The project is a new biotech hotel in the Genesis project, which is near Airport Boulevard adjacent to San Bruno Mountain. The Genesis project, formerly known as Centennial Towers, is 12-stories, and was acquired in late 2015 by Phase 3 Properties from Jack Myers, of Myers Development. Part of the entitlements granted was the possibility of a second tower, and another facility for amenities.
The new owner’s proposal is for a boutique hotel with between 70 and 200 rooms, a restaurant and retail space. It would also connect to the office space.
“This central link provides the type of collision space where tenants and the community can meet, and is designed to create the vibrant and active life science community center that is central to Phase 3’s vision for Genesis South San Francisco,” the city’s report says.
The first tower has 400,000 square feet of Class A commercial office space. It also houses a market, gym, yoga center and a conference center.
The second tower was originally planned to have 340 to 360 condominiums and a restaurant in a 21-story building. But the new owner has changed that plan, and hopes to have 400,000 square feet of research and development facilities for life science companies. That construction has already begun and is expected to be finished by 2018.
The newly proposed building would have 17,000 square feet of retail, restaurant and fitness space on the first two floors, and the third through seventh floors would have between 14 and 22 hotel rooms on each level. Phase 3 Properties acquired the project and development in December 2015 for $144 million.
The two largest areas for biotechnology in the U.S. are Cambridge and the San Francisco Bay Area. Dino Perazzo, of real estate brokerage CBRE, speaking at the Peninsula Structures breakfast, said, “I’ve never seen a carve-out, or the only carve-out, being biotech. So I think that if you look back at the Bay Area as a whole, broadly speaking, we’ve been known and identified with high technology. And here we are, talking about biotech, and I think rightly so. The Peninsula is the home of biotech. What we call the primary market in the Bay Area is biotech and to your point is, the largest and most dense life science research market in the world. Bigger than Cambridge.”

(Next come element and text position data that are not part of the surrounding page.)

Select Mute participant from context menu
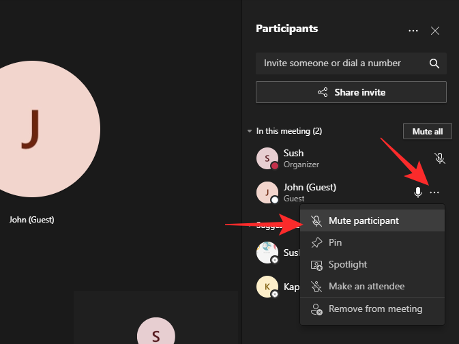This screenshot has height=344, width=459. pyautogui.click(x=364, y=220)
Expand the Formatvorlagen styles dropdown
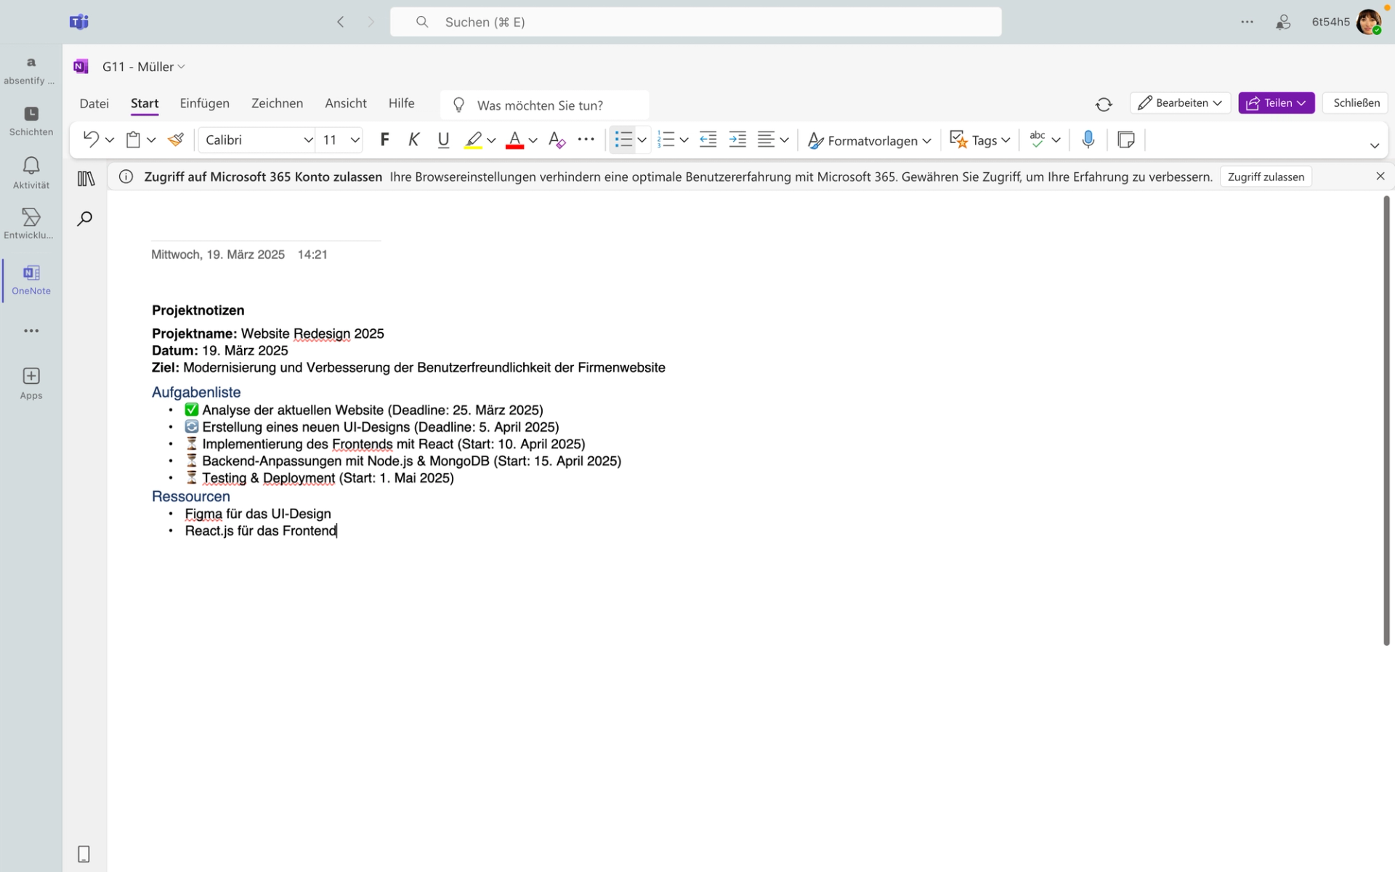Screen dimensions: 1395x872 click(x=870, y=140)
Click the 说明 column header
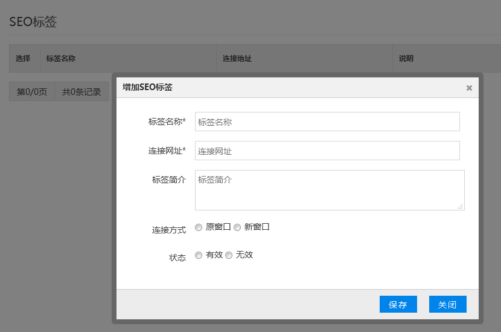This screenshot has width=501, height=332. [x=406, y=59]
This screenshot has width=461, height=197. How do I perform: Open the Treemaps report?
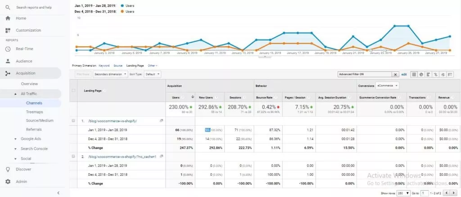click(34, 112)
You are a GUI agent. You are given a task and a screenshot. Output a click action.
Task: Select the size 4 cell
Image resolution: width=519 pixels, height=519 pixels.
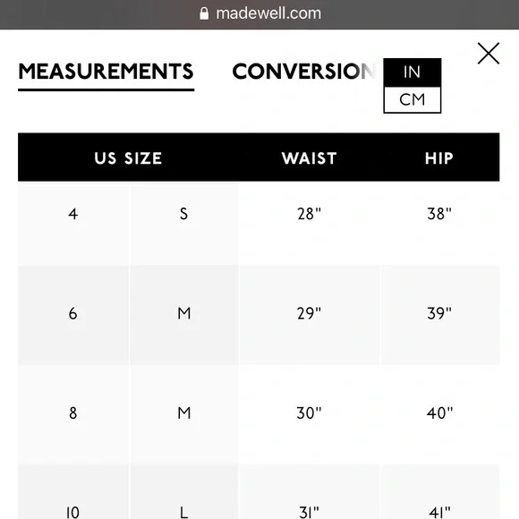(73, 214)
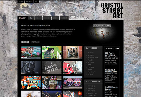This screenshot has width=141, height=97.
Task: Go to next ad with right arrow
Action: (118, 49)
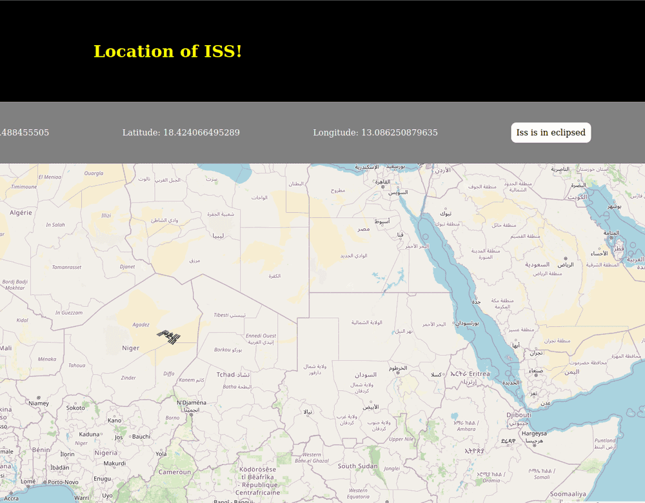Click the Agadez region label

(141, 324)
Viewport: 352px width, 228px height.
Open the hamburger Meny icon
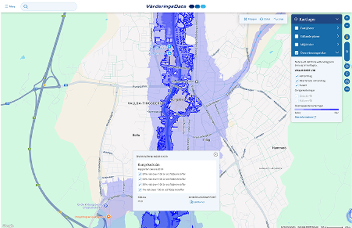point(6,7)
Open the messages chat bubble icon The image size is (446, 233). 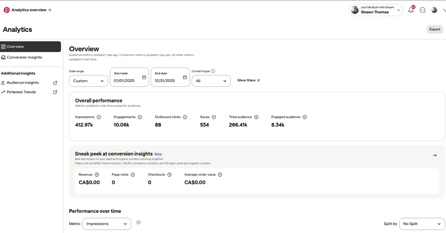pos(423,10)
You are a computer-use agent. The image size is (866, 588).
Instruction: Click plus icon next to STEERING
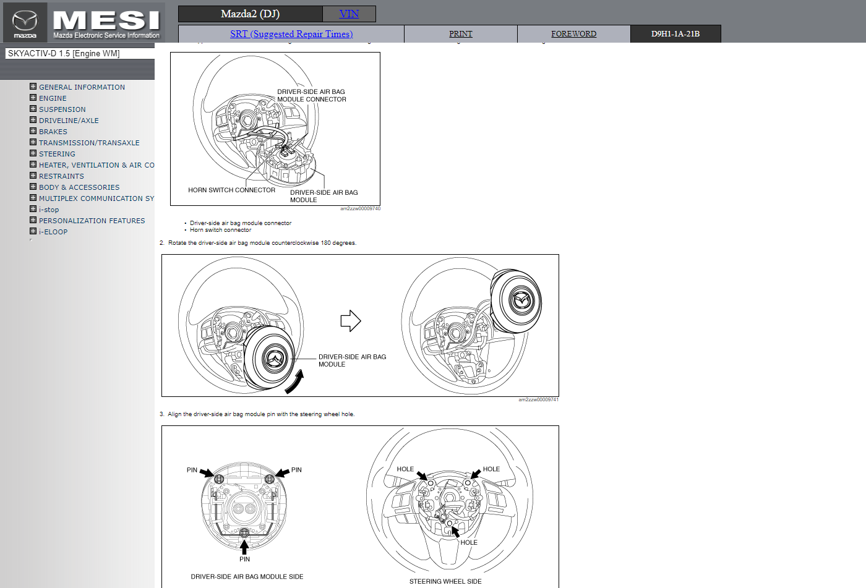point(33,153)
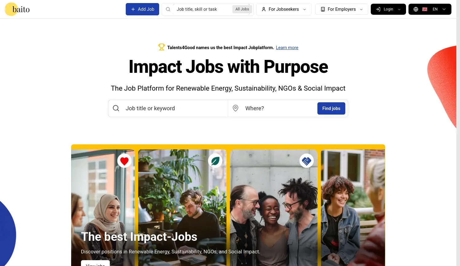Open the Login dropdown
Screen dimensions: 460x266
click(x=388, y=9)
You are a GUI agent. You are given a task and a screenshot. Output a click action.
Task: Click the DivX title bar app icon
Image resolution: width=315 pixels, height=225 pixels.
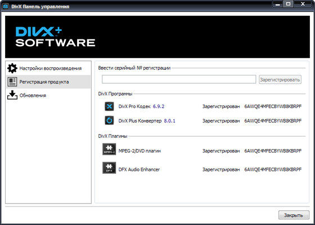(6, 6)
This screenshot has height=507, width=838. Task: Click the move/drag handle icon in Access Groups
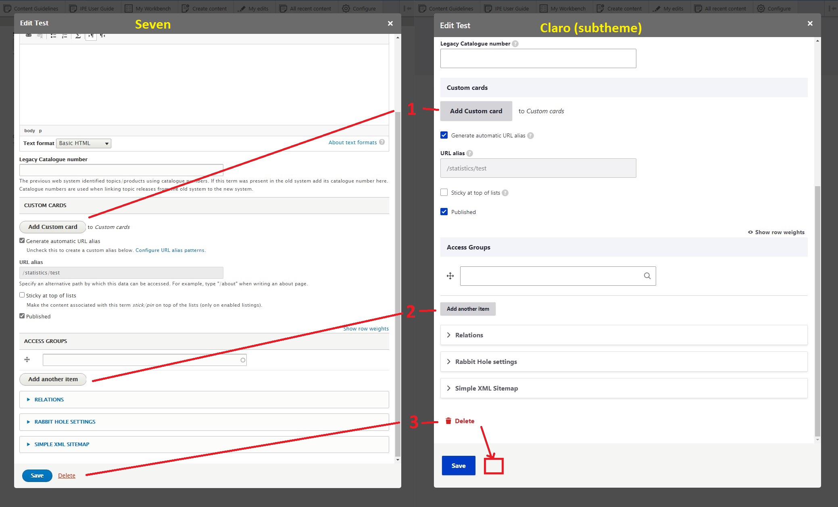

Not only is the area a huge center for biotech startups, but big pharma companies have entered the market recently. Merck , for example, has a deal for 300,000 square feet in South San Francisco. Bristol-Myers Squibb is expanding into the area, and Genentech is doubling down on its existing campus, buying up property it is currently leasing.
Much of the rationale for larger biopharma’s approach to the area is proximity to talent. Perazzo said, “Now we have the lion’s share of demand coming from outside the region… They are doubling down because they need the talent that’s here for that science and that’s needed to manage that science.”
And if approved, the new biotech hotel will offer plenty of room for them to stay.